In two sentences, summarize the article below about the Costa Concordia compensation claims.

EXCERPT PROVIDED >>

__________

A Blackpool dancer caught up in the Costa Concordia disaster is among the passengers and crew seeking compensation from the cruise operator following the jailing of the ship’s captain.
Francesco Schettino was sentenced to 16 years in prison after a trial in Italy for crashing his ship into a reef on January 13 2012, causing it to capsize.
He was convicted of manslaughter over the deaths of 32 people, as well as causing the shipwreck and abandoning ship while many of the 4,200 passengers and crew were still on board the stricken vessel.
Lawyers are now issuing proceedings in the Italian courts against cruise firm Costa Crociere Spa on behalf of four British crew members, as well as six British ex-patriates living in Spain who were passengers and two other passengers from Ireland and Canada.
Among those on board the Costa Concordia when it snagged its hull on a jagged reef near the Tuscany shoreline was dancer, Rosalyn Rincon, from Layton.
The 33-year-old said: “It felt like a horrible nightmare. I was trying to help other passengers get to safety and then suddenly realised that there were no other lifeboats. It dawned on me that I was not going to be rescued - I couldn’t stop shaking and started to really panic.

__________

DATASET EXTRACT >>
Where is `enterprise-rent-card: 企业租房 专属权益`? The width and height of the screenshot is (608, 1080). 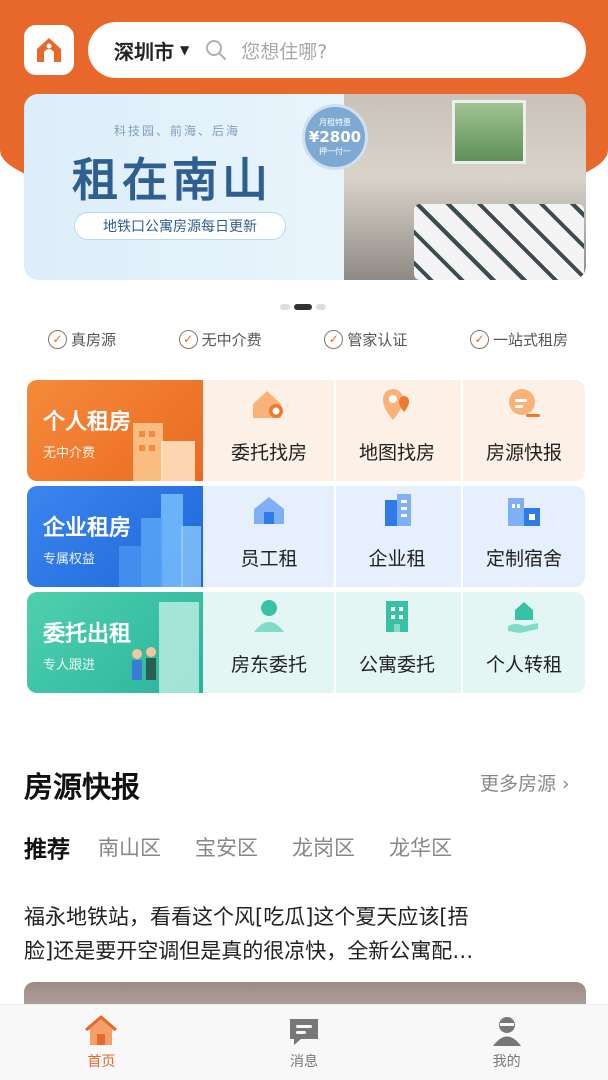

__________

ANSWER TO THIS TASK >> After captain Francesco Schettino was sentenced to 16 years in prison for the January 13, 2012 wreck of the Costa Concordia, which killed 32 people, lawyers have begun proceedings in the Italian courts against cruise firm Costa Crociere Spa on behalf of British crew members and passengers from Spain, Ireland and Canada. Among those seeking compensation is Blackpool dancer Rosalyn Rincon, 33, from Layton, who was on board and described the disaster as a horrible nightmare.